Stimulus funds distributed through the Community Development Block Grant must be used for projects that will benefit low- to moderate-income households and families, projects that will eliminate slums and blighting conditions or projects that will address urgent needs or imminent threats within the community.

Considering those requirements, which would be the most sensible project for HUD to finance with federal stimulus dollars? If you guessed a playground, report to the principal’s office after class — along with city officials, most of whom probably thought that a place for children to have fun safely addressed an urgent need in the East Suffolk community, where low- to moderate-income families struggle to find things for their children to do and work to overcome the rundown conditions of much of the surrounding area.

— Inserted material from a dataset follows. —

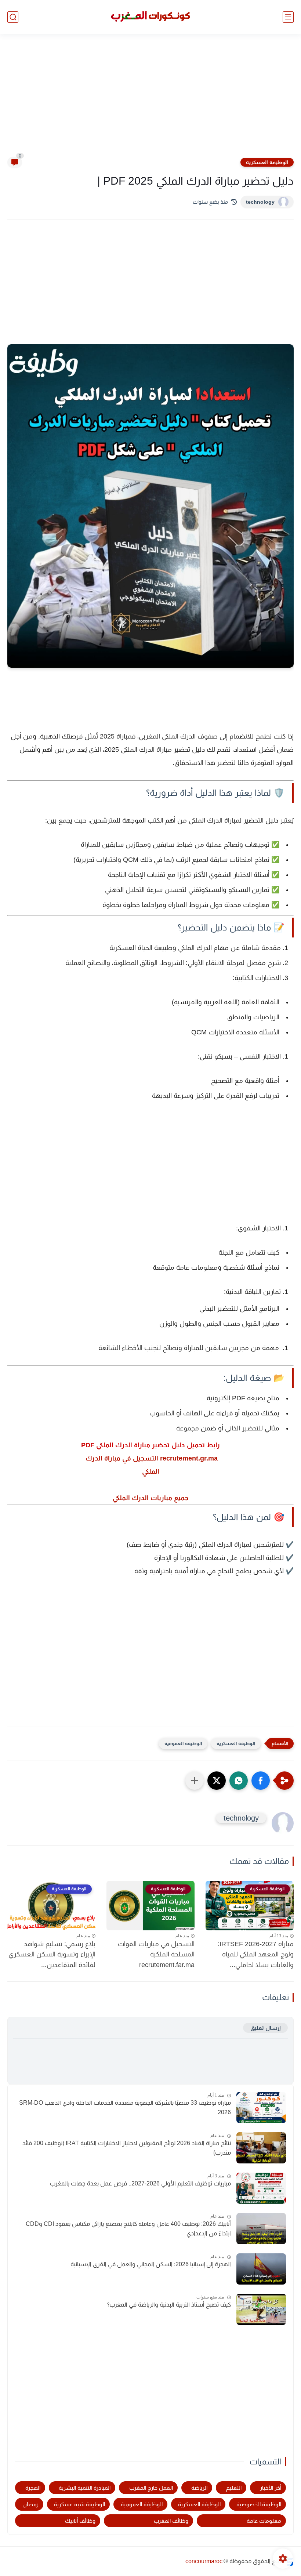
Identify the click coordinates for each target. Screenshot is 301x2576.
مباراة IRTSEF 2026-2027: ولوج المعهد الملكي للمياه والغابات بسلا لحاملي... (256, 1954)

Clearly — at least according to Uncle Sam — curbs and gutters are a matter of much more pressing national concern. Perhaps there is a study sitting in a file drawer somewhere in Washington, D.C., proving that kids who grow up in neighborhoods with concrete curbs grow up smarter and less prone to getting involved in gangs than kids in neighborhoods where the water doesn’t drain quite so quickly.

Fortunately for Suffolk citizens, the city will be able to complete both projects by shuffling money around. The lesson in the politics of the stimulus program is free: Don’t ask your rich uncle for money unless you’re willing for him to tell you how to spend it.